Noel Augustus Parks - Senior Analyst Exploration, Production and MLP’s
Great. Well, actually, maybe a better way to just ask you is how long a term was that contract for? Was it a couple years, 5 years or?
Lance A. Lauck - EVP of Corporate Development & Strategy
It was a multi-year contract that was available to us that we were able to get the contractual arrangement on. And it was, as I said, very favorable to the company.
Noel Augustus Parks - Senior Analyst Exploration, Production and MLP’s
Great, thanks. And then just my other topic I wanted to touch on is, just curious, I mean with really confined activity levels in the basin these days, I don't know if it's a big factor -- but I started to hear a few rumblings on the service front about maybe the vendors being kind of anxious to try to lure customers back into drilling or completions on the 2020 side of the calendar year-end instead of a lot of plans I guess being set for 2021. And I'm just wondering if, as you get inbound calls from vendors, if there's much focus on trying to get in under the wire for the year-end.
Scott Reasoner; Senior VP & COO
I think you are making a great point of something that we look at constantly. And it's -- the teams are obviously in contact with all of the service providers trying -- even as we speak, getting ready for the fall budget process, that type of thing. And is it such that we're going to have substantial cost? Let's assume you're correct and there is somebody that wants to come back in earlier.

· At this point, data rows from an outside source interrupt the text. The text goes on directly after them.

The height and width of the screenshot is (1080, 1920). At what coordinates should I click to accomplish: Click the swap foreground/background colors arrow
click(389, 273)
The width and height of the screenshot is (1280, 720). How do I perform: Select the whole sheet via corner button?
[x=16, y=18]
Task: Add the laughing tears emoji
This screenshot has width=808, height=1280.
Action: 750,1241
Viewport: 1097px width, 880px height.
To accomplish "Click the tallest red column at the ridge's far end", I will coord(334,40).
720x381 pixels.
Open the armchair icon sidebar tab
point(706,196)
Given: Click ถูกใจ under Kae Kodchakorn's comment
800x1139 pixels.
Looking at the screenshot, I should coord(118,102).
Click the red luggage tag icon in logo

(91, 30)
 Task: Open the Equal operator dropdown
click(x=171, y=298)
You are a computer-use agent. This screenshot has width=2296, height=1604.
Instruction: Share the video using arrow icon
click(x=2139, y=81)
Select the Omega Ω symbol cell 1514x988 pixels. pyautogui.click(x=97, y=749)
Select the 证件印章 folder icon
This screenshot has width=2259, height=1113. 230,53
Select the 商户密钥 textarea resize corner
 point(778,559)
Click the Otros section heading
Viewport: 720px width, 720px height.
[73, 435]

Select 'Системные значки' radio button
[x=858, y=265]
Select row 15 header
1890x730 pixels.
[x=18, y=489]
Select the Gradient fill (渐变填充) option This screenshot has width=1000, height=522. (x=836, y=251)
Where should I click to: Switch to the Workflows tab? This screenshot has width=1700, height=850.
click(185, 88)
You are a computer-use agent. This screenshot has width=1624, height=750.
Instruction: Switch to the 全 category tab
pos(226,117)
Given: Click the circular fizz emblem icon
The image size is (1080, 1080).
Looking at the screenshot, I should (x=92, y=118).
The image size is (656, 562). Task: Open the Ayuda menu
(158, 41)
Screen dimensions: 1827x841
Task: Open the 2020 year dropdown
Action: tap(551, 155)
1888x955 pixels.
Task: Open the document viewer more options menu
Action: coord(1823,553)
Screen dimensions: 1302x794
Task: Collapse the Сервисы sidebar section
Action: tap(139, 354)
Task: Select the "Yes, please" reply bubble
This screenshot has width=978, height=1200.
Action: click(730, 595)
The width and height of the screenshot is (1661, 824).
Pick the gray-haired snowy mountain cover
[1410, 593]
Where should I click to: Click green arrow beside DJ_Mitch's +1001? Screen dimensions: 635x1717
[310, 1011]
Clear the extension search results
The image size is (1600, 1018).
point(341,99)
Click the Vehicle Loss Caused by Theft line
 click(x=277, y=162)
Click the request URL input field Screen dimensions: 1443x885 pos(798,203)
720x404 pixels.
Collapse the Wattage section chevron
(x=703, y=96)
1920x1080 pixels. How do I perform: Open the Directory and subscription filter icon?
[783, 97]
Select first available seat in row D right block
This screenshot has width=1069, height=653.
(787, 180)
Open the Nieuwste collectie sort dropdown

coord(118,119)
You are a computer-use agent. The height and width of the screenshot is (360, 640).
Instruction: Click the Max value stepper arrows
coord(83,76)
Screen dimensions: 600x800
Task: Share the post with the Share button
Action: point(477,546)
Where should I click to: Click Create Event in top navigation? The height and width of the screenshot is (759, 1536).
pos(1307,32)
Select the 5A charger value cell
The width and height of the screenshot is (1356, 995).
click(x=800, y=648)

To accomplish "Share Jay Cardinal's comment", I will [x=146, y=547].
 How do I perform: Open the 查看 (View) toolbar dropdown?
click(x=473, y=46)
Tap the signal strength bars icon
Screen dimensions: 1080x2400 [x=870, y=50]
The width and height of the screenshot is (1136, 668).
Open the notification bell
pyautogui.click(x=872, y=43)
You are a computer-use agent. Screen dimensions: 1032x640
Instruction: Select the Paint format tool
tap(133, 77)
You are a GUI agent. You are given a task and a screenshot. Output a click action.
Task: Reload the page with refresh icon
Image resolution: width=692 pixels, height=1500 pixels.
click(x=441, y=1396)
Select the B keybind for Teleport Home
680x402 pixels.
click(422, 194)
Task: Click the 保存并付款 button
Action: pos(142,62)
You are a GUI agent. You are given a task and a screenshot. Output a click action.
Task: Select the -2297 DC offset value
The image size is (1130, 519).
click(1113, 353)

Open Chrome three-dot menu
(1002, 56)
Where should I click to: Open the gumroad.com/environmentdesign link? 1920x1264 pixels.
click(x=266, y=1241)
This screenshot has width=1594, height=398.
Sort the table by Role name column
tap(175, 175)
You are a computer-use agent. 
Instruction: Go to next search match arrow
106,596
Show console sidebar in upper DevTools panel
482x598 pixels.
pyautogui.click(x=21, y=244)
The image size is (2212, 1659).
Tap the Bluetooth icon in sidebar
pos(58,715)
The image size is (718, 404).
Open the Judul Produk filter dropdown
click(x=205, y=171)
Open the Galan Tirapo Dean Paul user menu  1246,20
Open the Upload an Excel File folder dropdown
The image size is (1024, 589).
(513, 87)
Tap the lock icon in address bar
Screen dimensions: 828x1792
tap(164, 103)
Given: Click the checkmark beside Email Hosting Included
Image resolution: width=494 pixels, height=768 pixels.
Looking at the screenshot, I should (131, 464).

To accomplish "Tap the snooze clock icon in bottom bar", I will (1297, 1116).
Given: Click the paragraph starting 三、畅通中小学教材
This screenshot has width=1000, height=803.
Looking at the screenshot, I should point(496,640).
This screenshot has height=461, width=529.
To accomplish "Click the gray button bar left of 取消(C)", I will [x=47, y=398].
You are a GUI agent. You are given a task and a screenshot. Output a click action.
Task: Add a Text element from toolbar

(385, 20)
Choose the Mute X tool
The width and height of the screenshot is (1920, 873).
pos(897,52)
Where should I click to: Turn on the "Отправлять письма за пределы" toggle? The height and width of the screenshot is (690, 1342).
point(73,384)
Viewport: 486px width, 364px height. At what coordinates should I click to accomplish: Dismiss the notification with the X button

We earlier -- or late this year or before the first of the year, it's something that we would give consideration to. But we don't expect cost to move a tremendous amount from where we finished as we laid all that equipment down. Because it was already pretty -- it was already pretty tight for I think most of the companies out there. So really will be pushing obviously, but don't expect it to move a lot.
I think the more important question for us there is can we get the best crews with the best equipment combined. And that's something Dave and the team will be looking at as a tremendous focus towards the end of the year and making sure we do all that we can to get that efficient operation back as quickly as possible.
And I think that is the part that obviously concerns us the most is getting back to the pace that we were at, as I was describing from a drilling perspective and completion perspective, and coupling all of that with the safety side, which if these crews get away from you, you can lose focus on that. So that will be the focus for the budgeting process and for the operating teams to be sure they're doing a good job of preparing for that.
Operator
And I show no further questions at this time. I will now turn the call back to Mr. Bart Brookman for any closing remarks.
Barton R. Brookman - CEO, President & Director
Yes. Thank you, Sylvia, and thank you for hosting the call today. And thanks to everyone for listening in; we appreciate your time, your ongoing support. And we look forward to, as a company, continuing to deliver positive results going forward. So again, thank you for the time.
Operator
Ladies and gentlemen, this does conclude today's conference. We thank you for your participation, you may now disconnect.